■ Your instructions ■
Could you copy every line of text in the data below word for word, omitting the pictures?

■ Input ■
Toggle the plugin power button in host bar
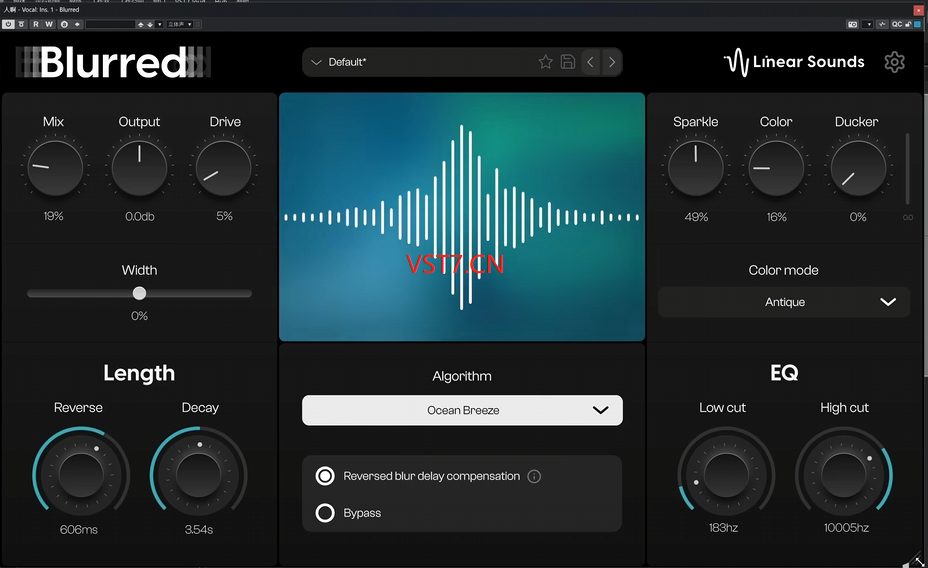The image size is (928, 568). point(8,24)
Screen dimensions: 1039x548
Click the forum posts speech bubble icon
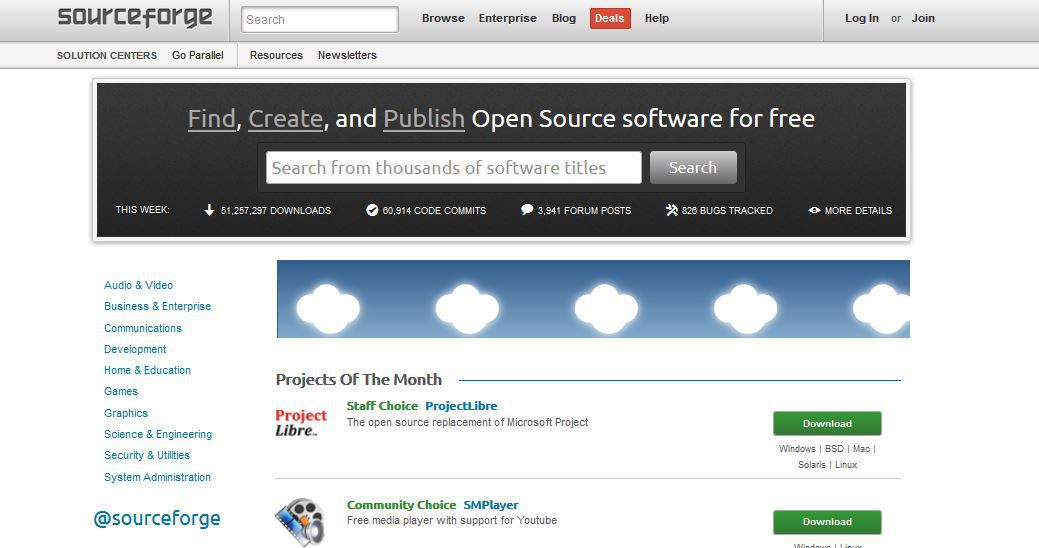pos(527,210)
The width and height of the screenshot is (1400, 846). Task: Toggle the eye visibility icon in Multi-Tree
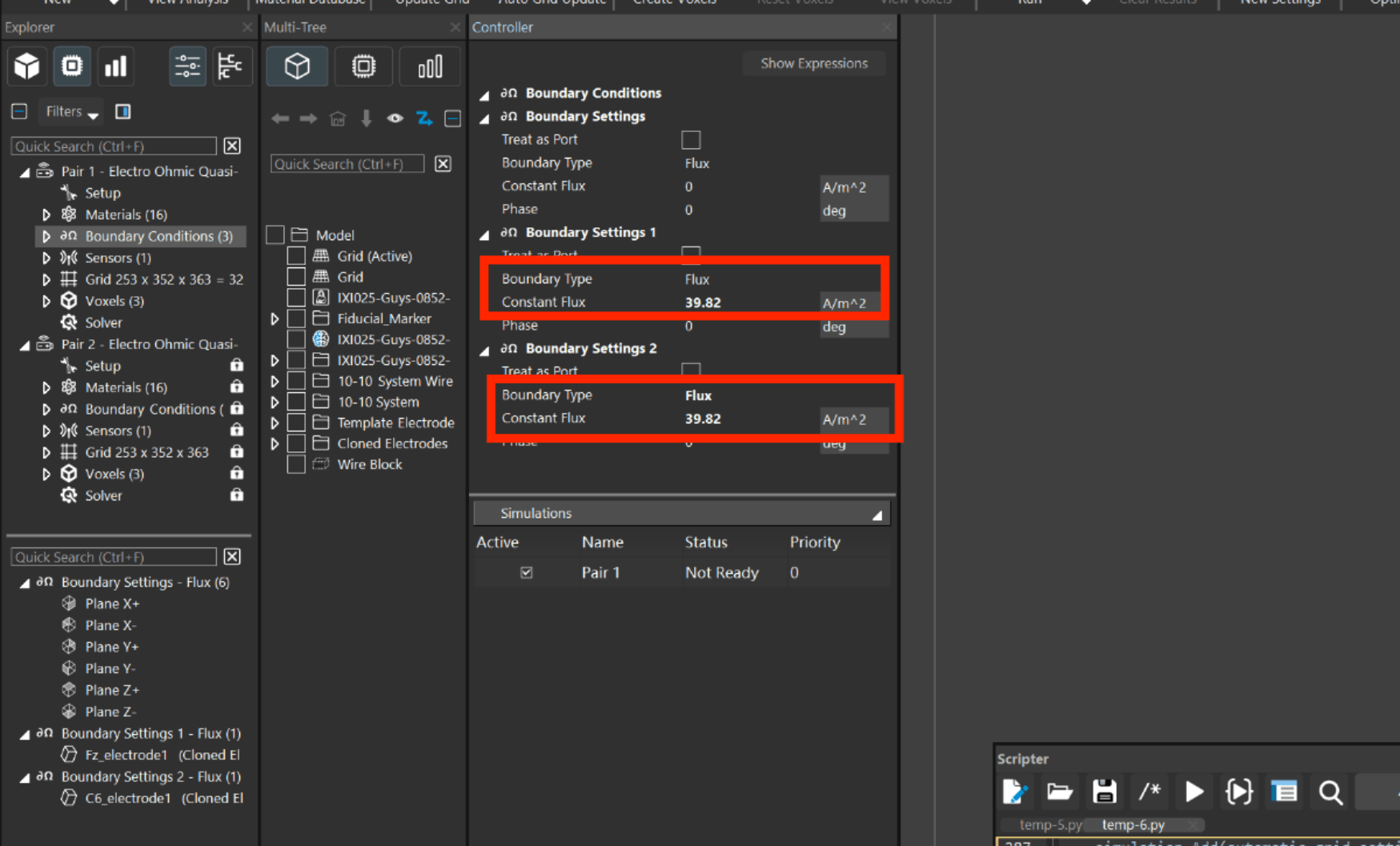[x=395, y=118]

■ Exercise solution ■
Toggle the plugin power button in host bar
The image size is (928, 568). point(8,24)
Screen dimensions: 1039x548
Click the forum posts speech bubble icon
pos(527,210)
The width and height of the screenshot is (1400, 846). Task: Toggle the eye visibility icon in Multi-Tree
[x=395, y=118]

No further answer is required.